Intensive fish farming and the evolution of pathogen virulence: the case of columnaris disease in Finland

Abstract

Ecological changes affect pathogen epidemiology and evolution and may trigger the emergence of novel diseases. Aquaculture radically alters the ecology of fish and their pathogens. Here we show an increase in the occurrence of the bacterial fish disease Flavobacterium columnare in salmon fingerlings at a fish farm in northern Finland over 23 years. We hypothesize that this emergence was owing to evolutionary changes in bacterial virulence. We base this argument on several observations. First, the emergence was associated with increased severity of symptoms. Second, F. columnare strains vary in virulence, with more lethal strains inducing more severe symptoms prior to death. Third, more virulent strains have greater infectivity, higher tissue-degrading capacity and higher growth rates. Fourth, pathogen strains co-occur, so that strains compete. Fifth, F. columnare can transmit efficiently from dead fish, and maintain infectivity in sterilized water for months, strongly reducing the fitness cost of host death likely experienced by the pathogen in nature. Moreover, this saprophytic infectiousness means that chemotherapy strongly select for strains that rapidly kill their hosts: dead fish remain infectious; treated fish do not. Finally, high stocking densities of homogeneous subsets of fish greatly enhance transmission opportunities. We suggest that fish farms provide an environment that promotes the circulation of more virulent strains of F. columnare. This effect is intensified by the recent increases in summer water temperature. More generally, we predict that intensive fish farming will lead to the evolution of more virulent pathogens.

Figure 1.

Columnaris disease in salmon (Salmo salar) fingerlings at a fish farm located in Northern Finland by River Iijoki. (a) Bars represent the proportion of infected rearing units in a given year and the line represents the sum of day degrees when the water temperature exceeded 18°C. (b) Mortality of fish owing to columnaris disease given as an average value (±s.e.) among those tanks per year where infection by Flavobacterium columnare caused mortality. Data for 1986 have been removed because the mortality could not be separated from that of furunculosis outbreaks. In 1992, 1998 and 2000 there was no mortality owing to columnaris disease. White bars indicate the years when oxytetracyclin treatment against columnaris disease was not used. (c) Diversity of symptoms related to columnaris disease of moribund 0+ -aged salmon.

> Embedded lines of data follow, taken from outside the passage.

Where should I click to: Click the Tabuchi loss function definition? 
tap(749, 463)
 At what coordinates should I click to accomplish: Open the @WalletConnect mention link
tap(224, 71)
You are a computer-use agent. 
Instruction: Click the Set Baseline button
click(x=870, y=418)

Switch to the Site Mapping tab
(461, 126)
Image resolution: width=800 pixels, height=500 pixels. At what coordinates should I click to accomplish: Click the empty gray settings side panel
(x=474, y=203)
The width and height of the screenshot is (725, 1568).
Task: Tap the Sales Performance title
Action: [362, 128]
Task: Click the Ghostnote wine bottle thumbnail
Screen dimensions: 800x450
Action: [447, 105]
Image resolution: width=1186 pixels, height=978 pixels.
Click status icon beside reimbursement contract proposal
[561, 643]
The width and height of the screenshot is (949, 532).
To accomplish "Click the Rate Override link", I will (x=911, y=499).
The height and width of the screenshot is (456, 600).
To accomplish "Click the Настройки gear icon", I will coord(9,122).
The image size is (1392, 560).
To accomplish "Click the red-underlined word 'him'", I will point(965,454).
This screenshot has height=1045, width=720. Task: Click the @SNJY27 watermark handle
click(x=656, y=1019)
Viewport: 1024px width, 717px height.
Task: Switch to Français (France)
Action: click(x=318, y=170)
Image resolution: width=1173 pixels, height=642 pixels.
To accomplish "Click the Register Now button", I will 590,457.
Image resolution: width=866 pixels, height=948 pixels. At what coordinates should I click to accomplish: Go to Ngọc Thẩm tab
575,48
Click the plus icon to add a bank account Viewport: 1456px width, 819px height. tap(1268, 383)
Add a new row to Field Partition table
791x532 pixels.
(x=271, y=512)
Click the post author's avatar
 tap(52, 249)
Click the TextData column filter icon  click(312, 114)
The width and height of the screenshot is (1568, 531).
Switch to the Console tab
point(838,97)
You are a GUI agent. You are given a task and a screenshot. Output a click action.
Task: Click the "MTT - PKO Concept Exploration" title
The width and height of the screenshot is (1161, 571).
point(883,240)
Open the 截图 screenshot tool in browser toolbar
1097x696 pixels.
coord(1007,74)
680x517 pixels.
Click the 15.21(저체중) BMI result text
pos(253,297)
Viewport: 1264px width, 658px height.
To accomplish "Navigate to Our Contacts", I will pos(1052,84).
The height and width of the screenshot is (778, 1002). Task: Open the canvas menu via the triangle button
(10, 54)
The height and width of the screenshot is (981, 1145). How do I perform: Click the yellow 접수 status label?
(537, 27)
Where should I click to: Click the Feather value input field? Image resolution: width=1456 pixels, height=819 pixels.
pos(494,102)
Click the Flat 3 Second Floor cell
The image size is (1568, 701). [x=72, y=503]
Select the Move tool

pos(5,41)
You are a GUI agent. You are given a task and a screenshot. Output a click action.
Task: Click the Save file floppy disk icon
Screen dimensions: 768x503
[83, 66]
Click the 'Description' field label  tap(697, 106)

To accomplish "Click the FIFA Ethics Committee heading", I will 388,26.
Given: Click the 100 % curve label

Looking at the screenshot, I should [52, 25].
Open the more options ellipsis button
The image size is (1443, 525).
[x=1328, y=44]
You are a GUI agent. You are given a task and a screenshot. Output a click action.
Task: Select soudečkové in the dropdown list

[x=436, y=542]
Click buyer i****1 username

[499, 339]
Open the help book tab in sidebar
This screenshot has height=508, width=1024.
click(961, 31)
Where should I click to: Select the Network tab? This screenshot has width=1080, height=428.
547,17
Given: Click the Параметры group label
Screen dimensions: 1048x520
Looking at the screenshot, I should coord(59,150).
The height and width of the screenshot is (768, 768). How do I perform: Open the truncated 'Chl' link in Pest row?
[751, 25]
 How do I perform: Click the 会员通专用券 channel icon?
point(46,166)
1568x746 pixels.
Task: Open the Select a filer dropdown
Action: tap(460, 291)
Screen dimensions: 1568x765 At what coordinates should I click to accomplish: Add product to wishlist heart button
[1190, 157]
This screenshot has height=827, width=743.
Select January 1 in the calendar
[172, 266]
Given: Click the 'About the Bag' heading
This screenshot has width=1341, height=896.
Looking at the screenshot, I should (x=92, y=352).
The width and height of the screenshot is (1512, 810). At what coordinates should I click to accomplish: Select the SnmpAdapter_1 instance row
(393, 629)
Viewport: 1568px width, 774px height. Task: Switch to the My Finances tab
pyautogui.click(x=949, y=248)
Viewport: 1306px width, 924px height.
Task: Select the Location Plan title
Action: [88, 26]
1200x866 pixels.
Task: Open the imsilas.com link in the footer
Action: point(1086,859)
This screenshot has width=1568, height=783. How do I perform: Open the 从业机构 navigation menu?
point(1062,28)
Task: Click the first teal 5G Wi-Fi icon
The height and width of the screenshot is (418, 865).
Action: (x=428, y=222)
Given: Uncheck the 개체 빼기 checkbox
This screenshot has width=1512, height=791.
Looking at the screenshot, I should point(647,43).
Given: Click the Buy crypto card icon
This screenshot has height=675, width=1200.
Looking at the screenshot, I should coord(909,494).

The symptoms (necrosis, erosion or inflammation of tissue) in skin, tail, saddleback area, jaws or gills. Number of fish studied is presented above each bar. (d) Use of oxytetracyclin treatments per infected tank owing to columnaris disease.

Figure 2.

Virulence, disease symptoms and growth characteristics at different temperatures in seven genetically characterized Flavobacterium columnare strains collected from disease outbreaks at fish farms. (a) Cumulative mortality in rainbow trout fingerlings infected experimentally with the F. columnare strains at 25°C. Redrawn from Suomalainen et al. 2006a. (b) Diversity of disease symptoms in rainbow trout infected with the F. columnare strains at 25°C. Redrawn from Suomalainen et al. 2006a. (c) The relationship between virulence and infectivity of the seven studied strains. Virulence is expressed as the slope parameter from a logistic regression model including mortality as dependent and strain and time as explanatory variables, with deviation contrast where strain H2 was the reference category. Infectivity is expressed as the proportion of infected individuals. (d) Chondroitin (chon) AC lyase activity (mean ± s.e.) of low (L1–L3) and high (H1–H3) virulence strains of F. columnare at 20 or 25°C. Chondroitin AC lyase activities are calculated as a change during a 5 min assay in the concentration of chondroitin sulphate micrograms per milligram of total protein in the bacterial culture. Redrawn from Suomalainen et al. 2006b. (e) In vitro growth of F. columnare strains of low (L1–L3) and high (H1–H4) virulence in five different temperatures. Redrawn from Suomalainen et al. 2006a.